• **Задания**:
1) Верните дословно отрывок статьи о Памятнике семи генералам, начав с фрагмента со словами «Памятник семи генералам (польск.» и остановившись после слов «орлами на груди.».
2) Продолжите статью о Памятнике семи генералам после её последнего предложения.

══ Страница ══

Памятник семи генералам

Поделись знанием:
Перейти к: навигация, поиск
Памятник
Памятник семи генералам
польск. Pomnik siedmiu generałów
Страна Царство Польское
Автор проекта Николай I
Скульптор Константин Хегель
Архитектор Антонио Корацци
Дата основания 29 ноября 1841 года
Высота 30 м
Материал мрамор, чугун, железо, латунь, бронза, позолота
Состояние разрушен в апреле 1917 года

Памятник семи генералам (польск. Pomnik siedmiu generałów)[1] — памятник, установленный в Варшаве по приказу Николая I в честь польских военачальников (шести генералов и полковника), убитых мятежниками в ходе Ноябрьского восстания вечером 17 (29) ноября 1830 за отказ нарушить присягу, данную царю польскому и императору всероссийскому Николаю I:





Описание

Памятник представлял собой широкий тридцатиметровый обелиск, покоившийся на четырёхгранном постаменте. Верхнюю часть обелиска украшали позолоченные лавры. Внутри обелиска находилась винтовая лестница, ведшая к его вершине. У его основания, на площадках постамента, находились четыре вызолоченных двуглавых российских орла с польскими орлами на груди.

═══
══ Выдержки из списка ══

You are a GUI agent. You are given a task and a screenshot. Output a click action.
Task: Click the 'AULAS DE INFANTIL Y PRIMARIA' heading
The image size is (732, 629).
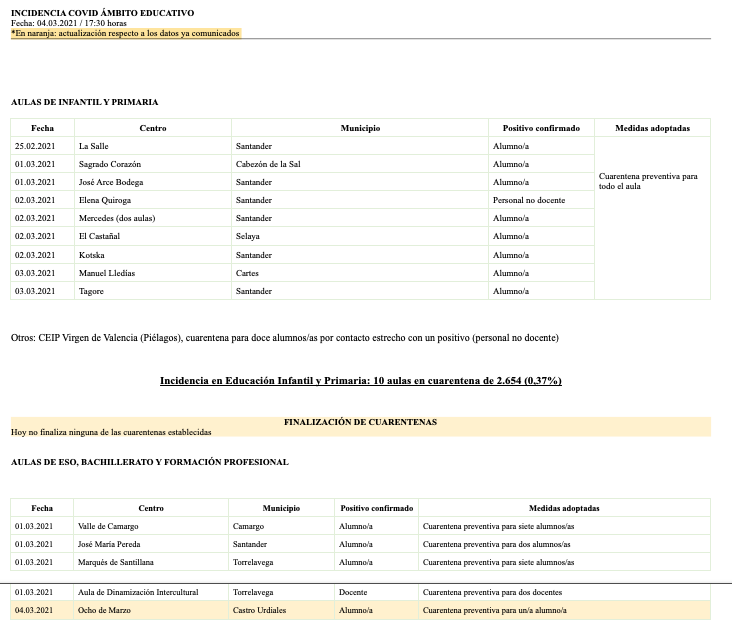coord(84,102)
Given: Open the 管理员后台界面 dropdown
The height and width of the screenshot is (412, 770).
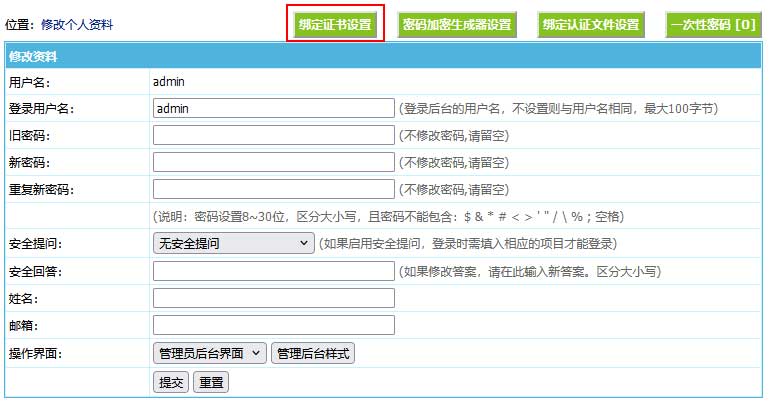Looking at the screenshot, I should [209, 353].
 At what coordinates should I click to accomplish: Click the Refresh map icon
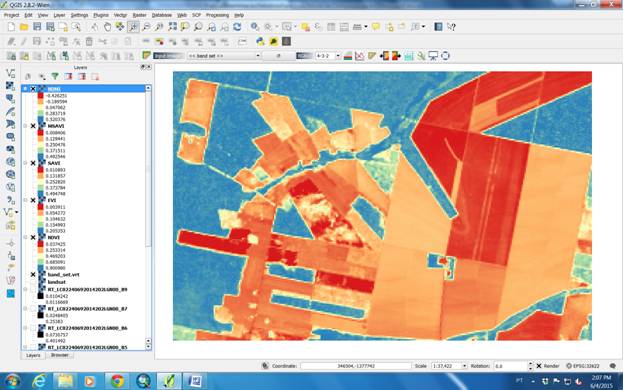point(237,27)
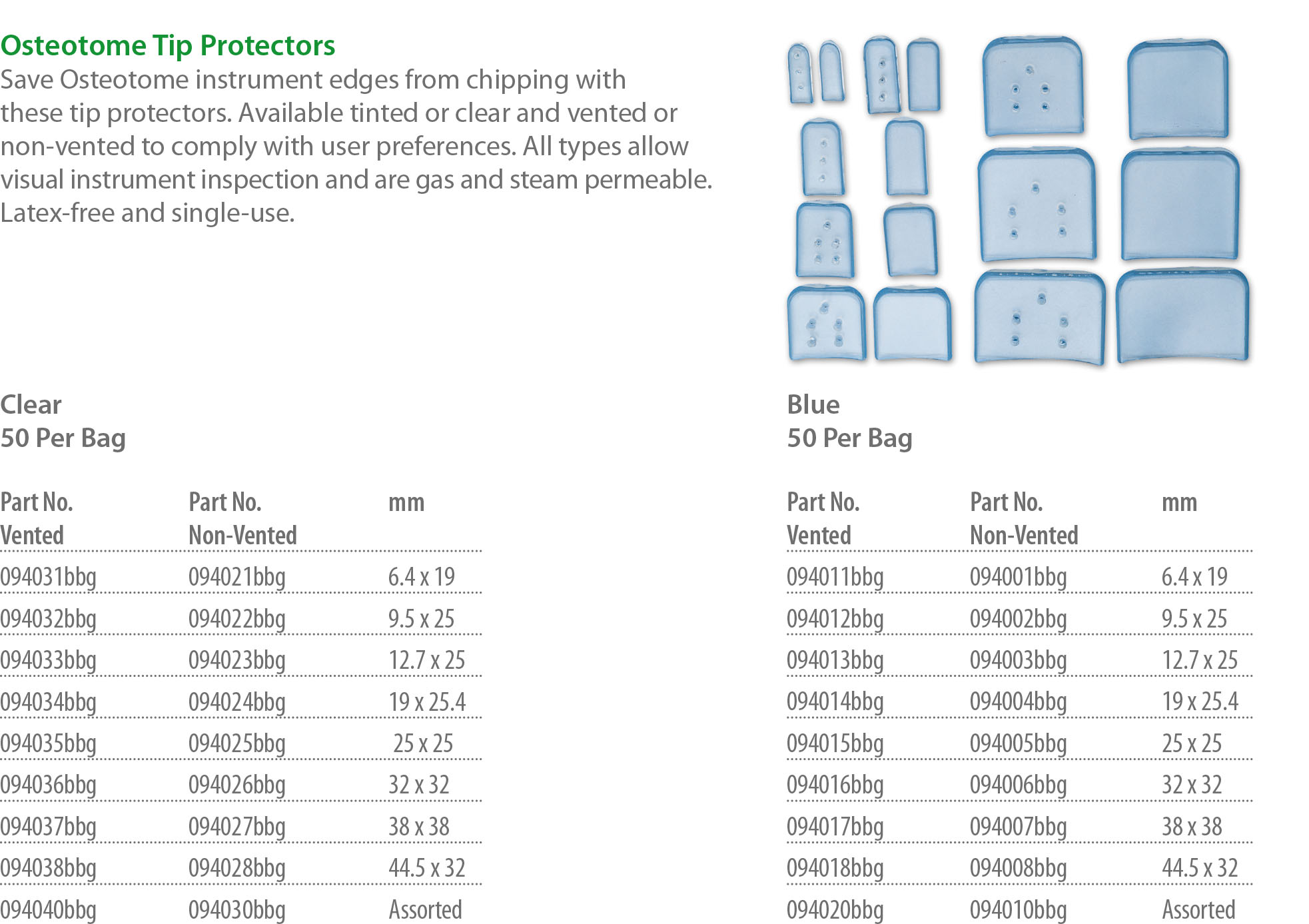Choose clear vented assorted part 094040bbg
Viewport: 1309px width, 924px height.
[49, 909]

═══

• **Ответы по заданиям**:
1)
Памятник семи генералам (польск. Pomnik siedmiu generałów)[1] — памятник, установленный в Варшаве по приказу Николая I в честь польских военачальников (шести генералов и полковника), убитых мятежниками в ходе Ноябрьского восстания вечером 17 (29) ноября 1830 за отказ нарушить присягу, данную царю польскому и императору всероссийскому Николаю I:





Описание

Памятник представлял собой широкий тридцатиметровый обелиск, покоившийся на четырёхгранном постаменте. Верхнюю часть обелиска украшали позолоченные лавры. Внутри обелиска находилась винтовая лестница, ведшая к его вершине. У его основания, на площадках постамента, находились четыре вызолоченных двуглавых российских орла с польскими орлами на груди.

2)
К постаменту памятника примыкали восемь эскарпов, у основания которых лежали восемь львов. Вся эта конструкция покоилась на широком восьмигранном основании, облицованном мраморными плитами. Скульптуры отливались из артиллерийских орудий, захваченных у мятежных поляков.

Архитектор памятника — работавший в Польше итальянец Антонио Корацци (итал. Antonio Corazzi), скульптор — Константин Хегель (польск. Konstanty Hegel). Начальные эскизы памятника выполнил лично Николай I. Он же стал автором надписи на монументе: «Полякам, погибшим в 1830 году за верность своему Монарху» (польск. "Polakom poległym w 1830 roku za wierność swemu Monarsze"). На изготовление памятника пошло 346 000 фунтов железа (около 140 тонн) и 45 000 фунтов латуни и бронзы (около 18,5 тонн).

История

Памятник был открыт 29 ноября 1841 года, в годовщину начала ноябрьского восстания 1830 года, на Саксонской площади, а в 1894 перенесен на Зелёную площадь (ныне площадь Домбровского), чтобы освободить место для строительства собора св. Александра Невского.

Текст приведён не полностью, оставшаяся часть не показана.